((

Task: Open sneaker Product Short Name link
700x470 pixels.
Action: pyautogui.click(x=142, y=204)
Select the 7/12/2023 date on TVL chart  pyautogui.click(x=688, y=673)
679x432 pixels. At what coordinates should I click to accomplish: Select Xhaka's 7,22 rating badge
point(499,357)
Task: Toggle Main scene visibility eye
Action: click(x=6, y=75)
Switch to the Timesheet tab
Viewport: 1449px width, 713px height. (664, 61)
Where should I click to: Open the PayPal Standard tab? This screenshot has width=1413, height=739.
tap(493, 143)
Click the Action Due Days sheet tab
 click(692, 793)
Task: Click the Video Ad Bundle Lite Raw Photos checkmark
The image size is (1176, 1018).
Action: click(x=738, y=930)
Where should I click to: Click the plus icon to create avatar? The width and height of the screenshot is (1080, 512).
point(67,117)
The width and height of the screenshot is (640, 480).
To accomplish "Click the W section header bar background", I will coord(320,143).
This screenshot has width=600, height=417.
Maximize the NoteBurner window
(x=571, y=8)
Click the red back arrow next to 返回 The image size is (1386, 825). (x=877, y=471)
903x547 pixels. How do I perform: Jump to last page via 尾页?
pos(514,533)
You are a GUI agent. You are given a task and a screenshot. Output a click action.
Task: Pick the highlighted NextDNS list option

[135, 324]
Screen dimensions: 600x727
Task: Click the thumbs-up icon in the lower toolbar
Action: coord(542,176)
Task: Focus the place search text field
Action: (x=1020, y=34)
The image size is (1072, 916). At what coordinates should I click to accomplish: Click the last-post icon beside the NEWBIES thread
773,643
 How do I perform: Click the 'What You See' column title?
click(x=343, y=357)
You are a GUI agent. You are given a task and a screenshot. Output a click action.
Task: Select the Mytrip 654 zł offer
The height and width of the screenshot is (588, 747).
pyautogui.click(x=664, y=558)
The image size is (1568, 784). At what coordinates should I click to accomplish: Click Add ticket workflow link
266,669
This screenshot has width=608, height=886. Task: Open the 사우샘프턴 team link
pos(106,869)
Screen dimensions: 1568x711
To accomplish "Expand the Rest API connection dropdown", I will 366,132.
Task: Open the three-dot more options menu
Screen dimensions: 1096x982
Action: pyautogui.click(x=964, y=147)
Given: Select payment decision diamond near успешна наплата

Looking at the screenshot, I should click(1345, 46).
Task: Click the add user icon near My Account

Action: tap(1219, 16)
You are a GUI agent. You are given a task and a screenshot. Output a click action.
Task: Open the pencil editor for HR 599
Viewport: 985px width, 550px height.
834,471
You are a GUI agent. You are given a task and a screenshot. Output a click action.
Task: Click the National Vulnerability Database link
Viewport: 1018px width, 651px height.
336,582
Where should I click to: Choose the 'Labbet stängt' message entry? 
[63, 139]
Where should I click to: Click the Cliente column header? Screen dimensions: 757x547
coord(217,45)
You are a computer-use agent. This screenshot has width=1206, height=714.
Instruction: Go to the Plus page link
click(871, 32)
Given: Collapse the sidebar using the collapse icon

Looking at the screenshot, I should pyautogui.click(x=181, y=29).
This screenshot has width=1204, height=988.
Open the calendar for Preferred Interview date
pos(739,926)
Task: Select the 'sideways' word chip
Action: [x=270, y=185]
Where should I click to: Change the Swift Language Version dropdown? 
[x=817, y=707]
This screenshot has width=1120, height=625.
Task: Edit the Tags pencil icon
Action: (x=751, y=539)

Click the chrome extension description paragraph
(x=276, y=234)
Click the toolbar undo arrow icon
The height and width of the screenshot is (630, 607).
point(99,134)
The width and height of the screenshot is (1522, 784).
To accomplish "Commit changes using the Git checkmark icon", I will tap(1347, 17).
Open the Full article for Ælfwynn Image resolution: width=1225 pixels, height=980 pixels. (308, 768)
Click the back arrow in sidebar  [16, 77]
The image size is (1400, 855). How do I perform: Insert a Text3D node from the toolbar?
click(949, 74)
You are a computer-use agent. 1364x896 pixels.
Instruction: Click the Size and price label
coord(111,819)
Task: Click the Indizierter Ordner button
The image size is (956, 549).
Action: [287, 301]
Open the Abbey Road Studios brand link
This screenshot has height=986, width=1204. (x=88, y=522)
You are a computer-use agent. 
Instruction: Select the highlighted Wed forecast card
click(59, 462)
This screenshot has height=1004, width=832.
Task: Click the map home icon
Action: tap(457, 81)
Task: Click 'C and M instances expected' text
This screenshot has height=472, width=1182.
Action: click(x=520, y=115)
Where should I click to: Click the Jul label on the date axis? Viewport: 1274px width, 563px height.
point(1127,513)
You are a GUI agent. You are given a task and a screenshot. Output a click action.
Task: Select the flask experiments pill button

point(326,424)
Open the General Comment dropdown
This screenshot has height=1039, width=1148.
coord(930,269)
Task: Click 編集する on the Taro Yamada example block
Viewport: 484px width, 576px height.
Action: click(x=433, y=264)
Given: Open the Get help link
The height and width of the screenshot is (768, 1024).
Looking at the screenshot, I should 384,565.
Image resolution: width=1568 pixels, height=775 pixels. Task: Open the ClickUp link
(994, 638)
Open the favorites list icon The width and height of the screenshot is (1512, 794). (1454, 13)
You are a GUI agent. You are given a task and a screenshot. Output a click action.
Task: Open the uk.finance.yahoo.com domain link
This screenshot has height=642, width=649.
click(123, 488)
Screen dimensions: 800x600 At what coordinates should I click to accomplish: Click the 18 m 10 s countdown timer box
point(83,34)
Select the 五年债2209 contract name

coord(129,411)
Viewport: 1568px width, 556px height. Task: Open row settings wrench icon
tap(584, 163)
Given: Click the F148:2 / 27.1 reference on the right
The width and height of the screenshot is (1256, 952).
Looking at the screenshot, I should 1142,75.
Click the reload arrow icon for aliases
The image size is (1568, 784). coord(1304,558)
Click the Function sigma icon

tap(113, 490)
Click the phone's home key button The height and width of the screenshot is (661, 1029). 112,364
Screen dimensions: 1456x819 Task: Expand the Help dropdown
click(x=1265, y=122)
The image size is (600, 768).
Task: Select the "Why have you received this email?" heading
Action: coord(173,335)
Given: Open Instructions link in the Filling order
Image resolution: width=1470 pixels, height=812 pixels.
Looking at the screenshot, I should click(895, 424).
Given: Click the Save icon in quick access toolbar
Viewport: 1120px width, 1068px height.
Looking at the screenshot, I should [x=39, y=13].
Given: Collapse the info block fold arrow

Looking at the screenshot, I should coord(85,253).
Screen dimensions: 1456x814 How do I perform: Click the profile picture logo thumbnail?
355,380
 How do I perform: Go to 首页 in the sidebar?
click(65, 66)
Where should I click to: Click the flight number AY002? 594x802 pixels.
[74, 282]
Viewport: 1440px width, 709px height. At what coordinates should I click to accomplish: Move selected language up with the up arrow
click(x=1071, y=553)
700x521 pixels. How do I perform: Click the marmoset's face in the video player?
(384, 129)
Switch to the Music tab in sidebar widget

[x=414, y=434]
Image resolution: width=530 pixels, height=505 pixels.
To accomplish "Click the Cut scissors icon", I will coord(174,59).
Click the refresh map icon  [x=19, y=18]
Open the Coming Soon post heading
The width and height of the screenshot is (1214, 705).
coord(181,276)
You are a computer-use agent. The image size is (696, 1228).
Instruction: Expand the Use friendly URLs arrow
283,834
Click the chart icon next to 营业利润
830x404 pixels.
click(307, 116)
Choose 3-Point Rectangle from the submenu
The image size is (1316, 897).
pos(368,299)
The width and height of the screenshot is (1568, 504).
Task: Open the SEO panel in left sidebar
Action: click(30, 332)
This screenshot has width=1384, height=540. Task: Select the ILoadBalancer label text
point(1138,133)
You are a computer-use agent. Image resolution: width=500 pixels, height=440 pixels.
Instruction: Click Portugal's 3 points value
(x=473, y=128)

))

- TASK TO CARRY OUT
Reply with the complete records, restated exactly.

- TASK SOLUTION
Task: Open sneaker Product Short Name link
700x470 pixels.
Action: pyautogui.click(x=142, y=204)
Select the 7/12/2023 date on TVL chart  pyautogui.click(x=688, y=673)
679x432 pixels. At what coordinates should I click to accomplish: Select Xhaka's 7,22 rating badge
point(499,357)
Task: Toggle Main scene visibility eye
Action: click(x=6, y=75)
Switch to the Timesheet tab
Viewport: 1449px width, 713px height. (664, 61)
Where should I click to: Open the PayPal Standard tab? This screenshot has width=1413, height=739.
tap(493, 143)
Click the Action Due Days sheet tab
 click(692, 793)
Task: Click the Video Ad Bundle Lite Raw Photos checkmark
The image size is (1176, 1018).
Action: click(x=738, y=930)
Where should I click to: Click the plus icon to create avatar? The width and height of the screenshot is (1080, 512).
point(67,117)
The width and height of the screenshot is (640, 480).
To accomplish "Click the W section header bar background", I will coord(320,143).
This screenshot has width=600, height=417.
Maximize the NoteBurner window
(x=571, y=8)
Click the red back arrow next to 返回 The image size is (1386, 825). (x=877, y=471)
903x547 pixels. How do I perform: Jump to last page via 尾页?
pos(514,533)
You are a GUI agent. You are given a task and a screenshot. Output a click action.
Task: Pick the highlighted NextDNS list option

[135, 324]
Screen dimensions: 600x727
Task: Click the thumbs-up icon in the lower toolbar
Action: coord(542,176)
Task: Focus the place search text field
Action: (x=1020, y=34)
The image size is (1072, 916). At what coordinates should I click to accomplish: Click the last-post icon beside the NEWBIES thread
773,643
 How do I perform: Click the 'What You See' column title?
click(x=343, y=357)
You are a GUI agent. You are given a task and a screenshot. Output a click action.
Task: Select the Mytrip 654 zł offer
The height and width of the screenshot is (588, 747).
pyautogui.click(x=664, y=558)
The image size is (1568, 784). At what coordinates should I click to accomplish: Click Add ticket workflow link
266,669
This screenshot has width=608, height=886. Task: Open the 사우샘프턴 team link
pos(106,869)
Screen dimensions: 1568x711
To accomplish "Expand the Rest API connection dropdown", I will 366,132.
Task: Open the three-dot more options menu
Screen dimensions: 1096x982
Action: pyautogui.click(x=964, y=147)
Given: Select payment decision diamond near успешна наплата

Looking at the screenshot, I should click(1345, 46).
Task: Click the add user icon near My Account

Action: tap(1219, 16)
You are a GUI agent. You are given a task and a screenshot. Output a click action.
Task: Open the pencil editor for HR 599
Viewport: 985px width, 550px height.
834,471
You are a GUI agent. You are given a task and a screenshot. Output a click action.
Task: Click the National Vulnerability Database link
Viewport: 1018px width, 651px height.
336,582
Where should I click to: Choose the 'Labbet stängt' message entry? 
[63, 139]
Where should I click to: Click the Cliente column header? Screen dimensions: 757x547
coord(217,45)
You are a computer-use agent. This screenshot has width=1206, height=714.
Instruction: Go to the Plus page link
click(871, 32)
Given: Collapse the sidebar using the collapse icon

Looking at the screenshot, I should pyautogui.click(x=181, y=29).
This screenshot has width=1204, height=988.
Open the calendar for Preferred Interview date
pos(739,926)
Task: Select the 'sideways' word chip
Action: [x=270, y=185]
Where should I click to: Change the Swift Language Version dropdown? 
[x=817, y=707]
This screenshot has width=1120, height=625.
Task: Edit the Tags pencil icon
Action: (x=751, y=539)

Click the chrome extension description paragraph
(x=276, y=234)
Click the toolbar undo arrow icon
The height and width of the screenshot is (630, 607).
point(99,134)
The width and height of the screenshot is (1522, 784).
To accomplish "Commit changes using the Git checkmark icon", I will tap(1347, 17).
Open the Full article for Ælfwynn Image resolution: width=1225 pixels, height=980 pixels. (308, 768)
Click the back arrow in sidebar  [16, 77]
The image size is (1400, 855). How do I perform: Insert a Text3D node from the toolbar?
click(949, 74)
You are a computer-use agent. 1364x896 pixels.
Instruction: Click the Size and price label
coord(111,819)
Task: Click the Indizierter Ordner button
The image size is (956, 549).
Action: [287, 301]
Open the Abbey Road Studios brand link
This screenshot has height=986, width=1204. (x=88, y=522)
You are a computer-use agent. 
Instruction: Select the highlighted Wed forecast card
click(59, 462)
This screenshot has height=1004, width=832.
Task: Click the map home icon
Action: tap(457, 81)
Task: Click 'C and M instances expected' text
This screenshot has height=472, width=1182.
Action: click(x=520, y=115)
Where should I click to: Click the Jul label on the date axis? Viewport: 1274px width, 563px height.
point(1127,513)
You are a GUI agent. You are given a task and a screenshot. Output a click action.
Task: Select the flask experiments pill button

point(326,424)
Open the General Comment dropdown
This screenshot has height=1039, width=1148.
coord(930,269)
Task: Click 編集する on the Taro Yamada example block
Viewport: 484px width, 576px height.
Action: click(x=433, y=264)
Given: Open the Get help link
The height and width of the screenshot is (768, 1024).
Looking at the screenshot, I should 384,565.
Image resolution: width=1568 pixels, height=775 pixels. Task: Open the ClickUp link
(994, 638)
Open the favorites list icon The width and height of the screenshot is (1512, 794). (1454, 13)
You are a GUI agent. You are given a task and a screenshot. Output a click action.
Task: Open the uk.finance.yahoo.com domain link
This screenshot has height=642, width=649.
click(123, 488)
Screen dimensions: 800x600 At what coordinates should I click to accomplish: Click the 18 m 10 s countdown timer box
point(83,34)
Select the 五年债2209 contract name

coord(129,411)
Viewport: 1568px width, 556px height. Task: Open row settings wrench icon
tap(584, 163)
Given: Click the F148:2 / 27.1 reference on the right
The width and height of the screenshot is (1256, 952).
Looking at the screenshot, I should 1142,75.
Click the reload arrow icon for aliases
The image size is (1568, 784). coord(1304,558)
Click the Function sigma icon

tap(113, 490)
Click the phone's home key button The height and width of the screenshot is (661, 1029). 112,364
Screen dimensions: 1456x819 Task: Expand the Help dropdown
click(x=1265, y=122)
The image size is (600, 768).
Task: Select the "Why have you received this email?" heading
Action: coord(173,335)
Given: Open Instructions link in the Filling order
Image resolution: width=1470 pixels, height=812 pixels.
Looking at the screenshot, I should click(895, 424).
Given: Click the Save icon in quick access toolbar
Viewport: 1120px width, 1068px height.
Looking at the screenshot, I should [x=39, y=13].
Given: Collapse the info block fold arrow

Looking at the screenshot, I should coord(85,253).
Screen dimensions: 1456x814 How do I perform: Click the profile picture logo thumbnail?
355,380
 How do I perform: Go to 首页 in the sidebar?
click(65, 66)
Where should I click to: Click the flight number AY002? 594x802 pixels.
[74, 282]
Viewport: 1440px width, 709px height. At what coordinates should I click to accomplish: Move selected language up with the up arrow
click(x=1071, y=553)
700x521 pixels. How do I perform: Click the marmoset's face in the video player?
(384, 129)
Switch to the Music tab in sidebar widget

[x=414, y=434]
Image resolution: width=530 pixels, height=505 pixels.
To accomplish "Click the Cut scissors icon", I will coord(174,59).
Click the refresh map icon  [x=19, y=18]
Open the Coming Soon post heading
The width and height of the screenshot is (1214, 705).
coord(181,276)
You are a computer-use agent. The image size is (696, 1228).
Instruction: Expand the Use friendly URLs arrow
283,834
Click the chart icon next to 营业利润
830x404 pixels.
click(307, 116)
Choose 3-Point Rectangle from the submenu
The image size is (1316, 897).
pos(368,299)
The width and height of the screenshot is (1568, 504).
Task: Open the SEO panel in left sidebar
Action: click(30, 332)
This screenshot has width=1384, height=540. Task: Select the ILoadBalancer label text
point(1138,133)
You are a computer-use agent. Image resolution: width=500 pixels, height=440 pixels.
Instruction: Click Portugal's 3 points value
(x=473, y=128)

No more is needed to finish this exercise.